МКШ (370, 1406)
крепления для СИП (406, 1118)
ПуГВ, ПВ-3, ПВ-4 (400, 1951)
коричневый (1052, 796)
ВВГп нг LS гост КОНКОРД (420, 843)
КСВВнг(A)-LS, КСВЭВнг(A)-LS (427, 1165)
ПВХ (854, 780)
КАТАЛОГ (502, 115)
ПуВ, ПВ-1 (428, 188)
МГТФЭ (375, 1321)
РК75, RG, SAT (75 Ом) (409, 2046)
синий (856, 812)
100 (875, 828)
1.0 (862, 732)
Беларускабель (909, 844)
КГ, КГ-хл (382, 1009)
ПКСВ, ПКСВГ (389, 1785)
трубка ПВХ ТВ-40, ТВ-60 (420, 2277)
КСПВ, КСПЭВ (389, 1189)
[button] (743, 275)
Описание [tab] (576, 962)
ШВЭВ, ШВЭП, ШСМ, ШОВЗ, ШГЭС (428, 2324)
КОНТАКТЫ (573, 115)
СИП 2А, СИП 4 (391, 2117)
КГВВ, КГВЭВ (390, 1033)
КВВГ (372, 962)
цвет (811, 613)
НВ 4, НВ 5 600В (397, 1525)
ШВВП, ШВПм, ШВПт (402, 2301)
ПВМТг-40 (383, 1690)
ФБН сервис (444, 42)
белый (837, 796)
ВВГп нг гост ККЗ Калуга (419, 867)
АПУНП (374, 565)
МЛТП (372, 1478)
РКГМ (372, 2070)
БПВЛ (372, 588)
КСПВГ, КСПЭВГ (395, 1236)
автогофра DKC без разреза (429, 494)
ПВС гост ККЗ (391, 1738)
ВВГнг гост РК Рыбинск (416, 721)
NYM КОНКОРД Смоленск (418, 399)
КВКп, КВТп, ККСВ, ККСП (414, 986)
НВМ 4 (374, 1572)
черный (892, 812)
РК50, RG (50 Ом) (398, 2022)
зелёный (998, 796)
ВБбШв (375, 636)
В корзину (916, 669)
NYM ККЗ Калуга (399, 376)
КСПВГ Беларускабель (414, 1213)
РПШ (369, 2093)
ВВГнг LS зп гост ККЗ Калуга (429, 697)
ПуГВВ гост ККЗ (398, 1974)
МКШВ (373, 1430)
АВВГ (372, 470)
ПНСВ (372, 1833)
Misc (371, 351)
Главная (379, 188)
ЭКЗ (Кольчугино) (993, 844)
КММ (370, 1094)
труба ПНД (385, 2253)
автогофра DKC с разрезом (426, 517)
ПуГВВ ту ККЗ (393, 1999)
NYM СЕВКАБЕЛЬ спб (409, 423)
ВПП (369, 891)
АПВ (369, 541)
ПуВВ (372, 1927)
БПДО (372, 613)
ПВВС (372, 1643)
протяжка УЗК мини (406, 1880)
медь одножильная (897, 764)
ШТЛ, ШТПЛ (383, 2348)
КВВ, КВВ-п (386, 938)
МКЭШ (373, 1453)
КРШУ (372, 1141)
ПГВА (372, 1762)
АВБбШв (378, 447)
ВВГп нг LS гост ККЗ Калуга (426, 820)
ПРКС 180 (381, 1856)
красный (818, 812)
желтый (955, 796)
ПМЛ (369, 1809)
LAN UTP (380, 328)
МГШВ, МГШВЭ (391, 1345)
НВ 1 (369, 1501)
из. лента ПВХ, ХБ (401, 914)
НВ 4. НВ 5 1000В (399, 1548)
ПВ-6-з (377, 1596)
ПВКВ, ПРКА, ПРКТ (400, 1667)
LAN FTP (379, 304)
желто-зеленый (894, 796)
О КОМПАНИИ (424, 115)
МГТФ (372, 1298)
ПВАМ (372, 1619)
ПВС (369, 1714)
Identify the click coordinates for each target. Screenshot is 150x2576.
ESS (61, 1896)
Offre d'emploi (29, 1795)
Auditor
===
**What you will do**
Search the data above for the word "КОНКОРД" and show every line that has it.

**Answer to the problem**
ВВГп нг LS гост КОНКОРД (420, 843)
NYM КОНКОРД Смоленск (418, 399)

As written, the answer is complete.